»»
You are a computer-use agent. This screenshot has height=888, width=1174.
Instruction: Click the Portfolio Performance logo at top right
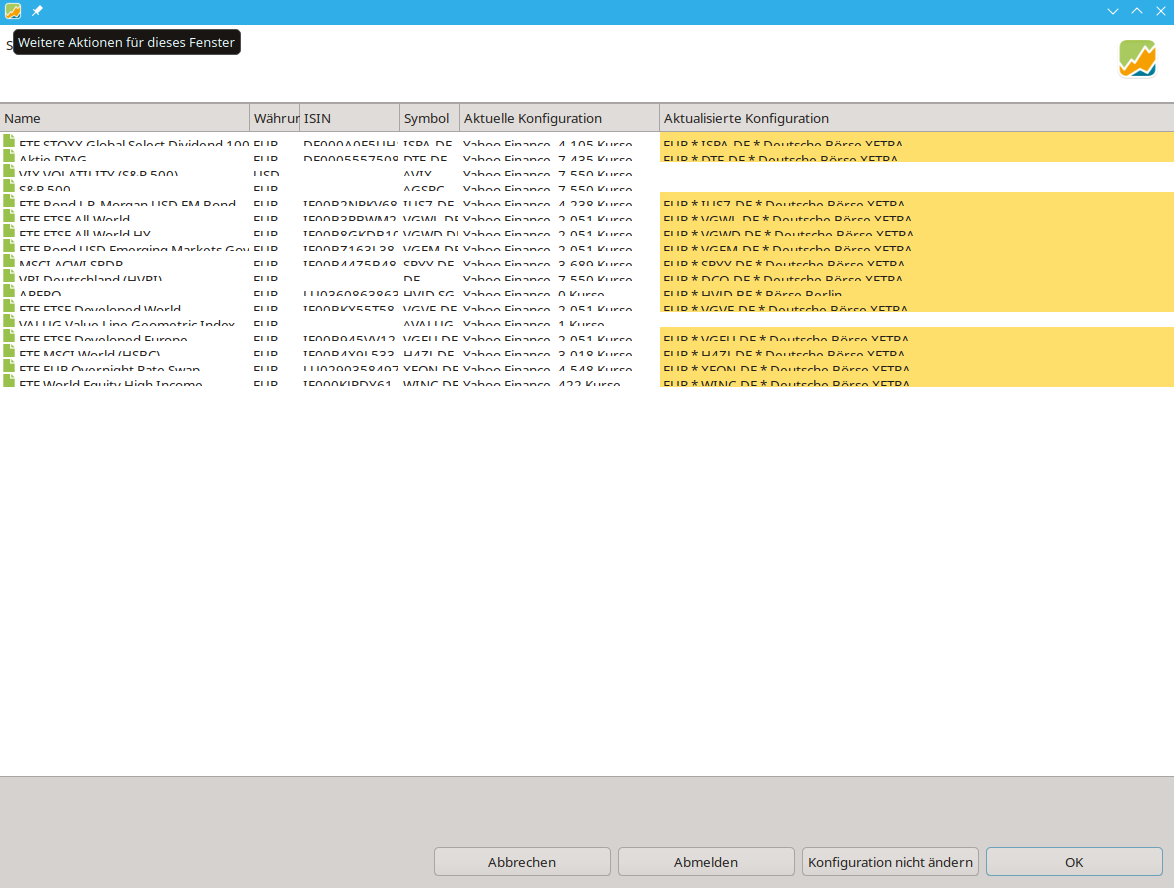1137,59
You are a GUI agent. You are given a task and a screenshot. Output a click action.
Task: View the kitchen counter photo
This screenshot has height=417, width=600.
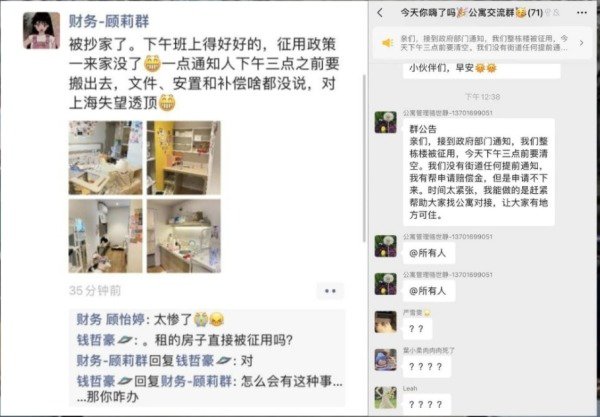click(184, 236)
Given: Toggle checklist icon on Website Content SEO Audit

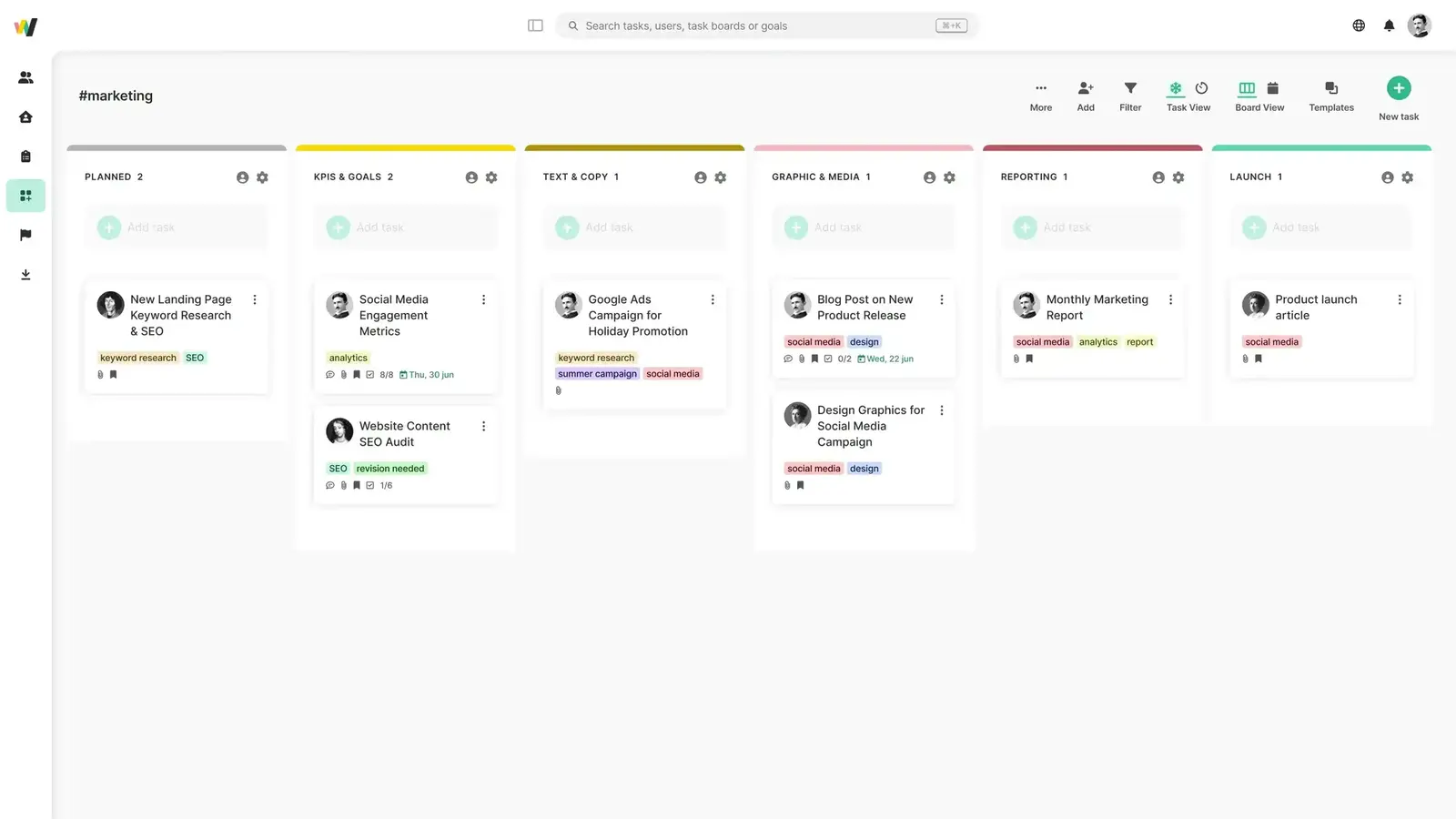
««
▶ What to produce
What you return must match the records exactly, apart from the images, which are omitted.

▶ Result of this task
You are a computer-use agent. This screenshot has height=888, width=1174.
Instruction: Click the Portfolio Performance logo at top right
1137,59
You are a GUI agent. You are given a task and a screenshot. Output a click action.
Task: View the kitchen counter photo
This screenshot has height=417, width=600.
click(184, 236)
Given: Toggle checklist icon on Website Content SEO Audit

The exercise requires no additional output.